Premier Pools Management Corp. and Shan Pools, Inc. D/B/A Premier Pools and Spas v. Premier Pools, Inc.
05-14-01388-CV
| Tex. App. | Aug 12, 2016Background
- Premier Pools, Inc. (Dodds) is a Texas pool-construction business using the trade name "Premier Pools" in North Texas since 1989; it built ~1,400 pools over 22 years before the dispute.
- In 2010 Paul Porter formed Premier Pools Management Corp. (PPMC) to license the name "Premier Pools and Spas." In 2011 Shan Pools, Inc. (doing business as Premier Pools and Spas) operated under a PPMC license in parts of North Texas.
- Confusion arose when customers, vendors, and officials contacted Shan Pools believing it was the Dodds' Premier Pools; Premier Pools alleged lost sales, reputational harm, and instances of actual confusion.
- Premier Pools sued PPMC and Shan Pools for common-law trademark infringement, dilution, and unfair competition; a jury found for Premier Pools on liability, secondary meaning, irreparable harm, lost profits ($287,976), and disgorgement ($167,030).
- The trial court entered injunctive and declaratory relief, and awarded attorney’s fees under the Uniform Declaratory Judgments Act; defendants appealed.
- The court of appeals affirmed liability, damages, disgorgement, and injunctive relief but reversed the declaratory-judgment and attorney’s-fees award (holding the declaratory claim added nothing and could not support fees) and rendered that Premier Pools take nothing on its attorney’s-fee claim.

Entries supplied:
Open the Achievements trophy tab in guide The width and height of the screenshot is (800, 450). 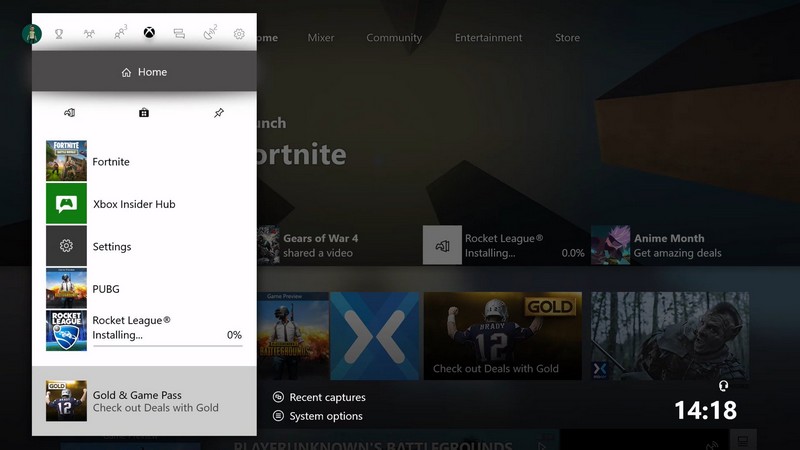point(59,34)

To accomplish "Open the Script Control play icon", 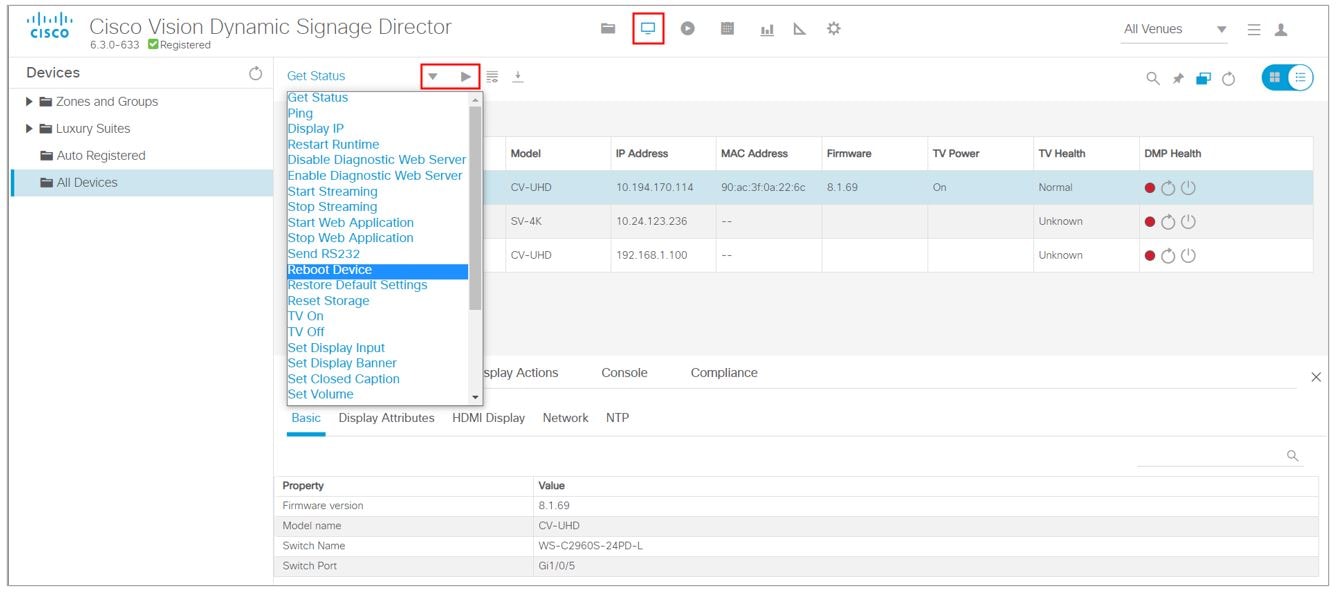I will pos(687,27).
...
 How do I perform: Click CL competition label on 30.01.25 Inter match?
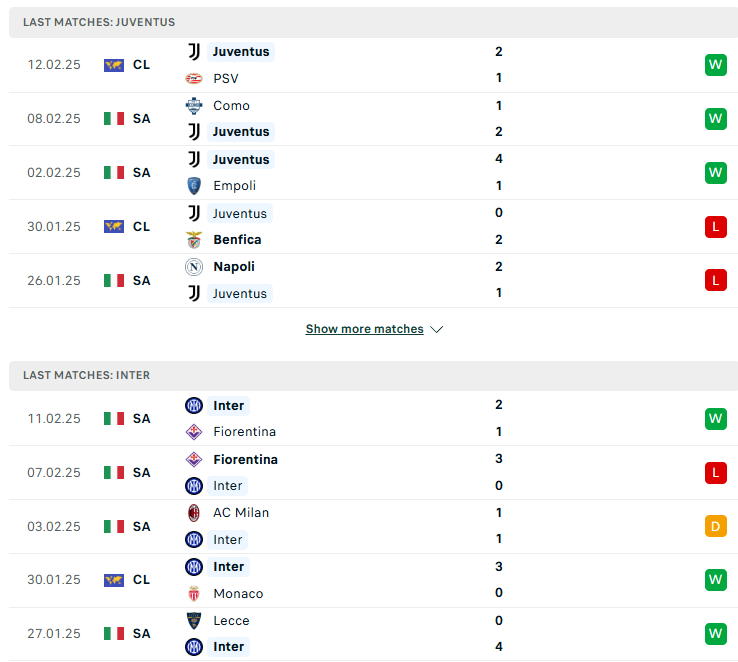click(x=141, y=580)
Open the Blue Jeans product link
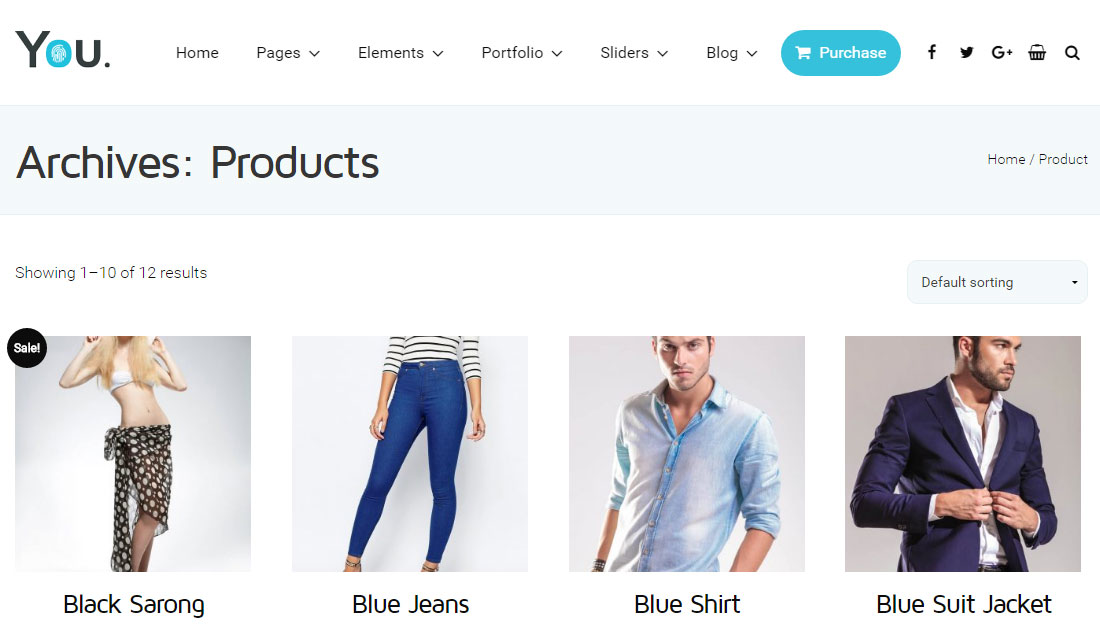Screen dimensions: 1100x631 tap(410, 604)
--
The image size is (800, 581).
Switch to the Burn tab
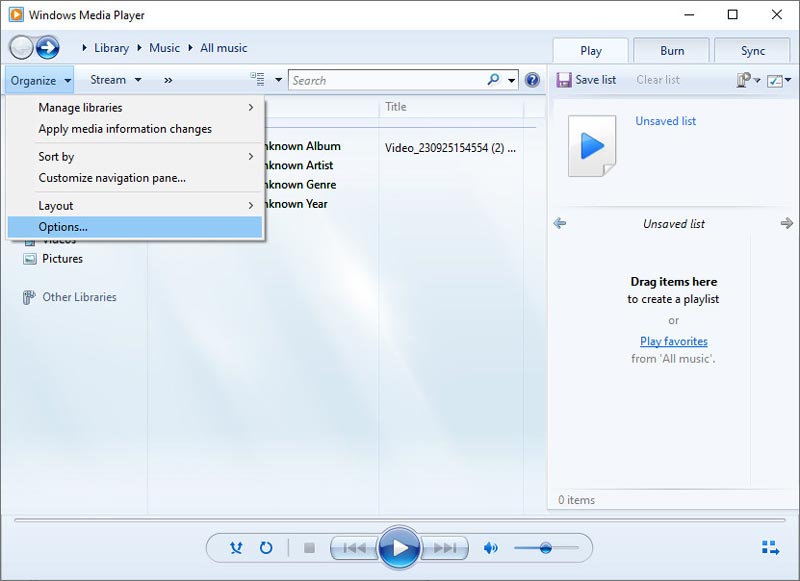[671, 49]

Objective: Reproduce the Premier Pools case summary at the top of the page in full, word for word.

Task answer:
Premier Pools Management Corp. and Shan Pools, Inc. D/B/A Premier Pools and Spas v. Premier Pools, Inc.
05-14-01388-CV
| Tex. App. | Aug 12, 2016Background
- Premier Pools, Inc. (Dodds) is a Texas pool-construction business using the trade name "Premier Pools" in North Texas since 1989; it built ~1,400 pools over 22 years before the dispute.
- In 2010 Paul Porter formed Premier Pools Management Corp. (PPMC) to license the name "Premier Pools and Spas." In 2011 Shan Pools, Inc. (doing business as Premier Pools and Spas) operated under a PPMC license in parts of North Texas.
- Confusion arose when customers, vendors, and officials contacted Shan Pools believing it was the Dodds' Premier Pools; Premier Pools alleged lost sales, reputational harm, and instances of actual confusion.
- Premier Pools sued PPMC and Shan Pools for common-law trademark infringement, dilution, and unfair competition; a jury found for Premier Pools on liability, secondary meaning, irreparable harm, lost profits ($287,976), and disgorgement ($167,030).
- The trial court entered injunctive and declaratory relief, and awarded attorney’s fees under the Uniform Declaratory Judgments Act; defendants appealed.
- The court of appeals affirmed liability, damages, disgorgement, and injunctive relief but reversed the declaratory-judgment and attorney’s-fees award (holding the declaratory claim added nothing and could not support fees) and rendered that Premier Pools take nothing on its attorney’s-fee claim.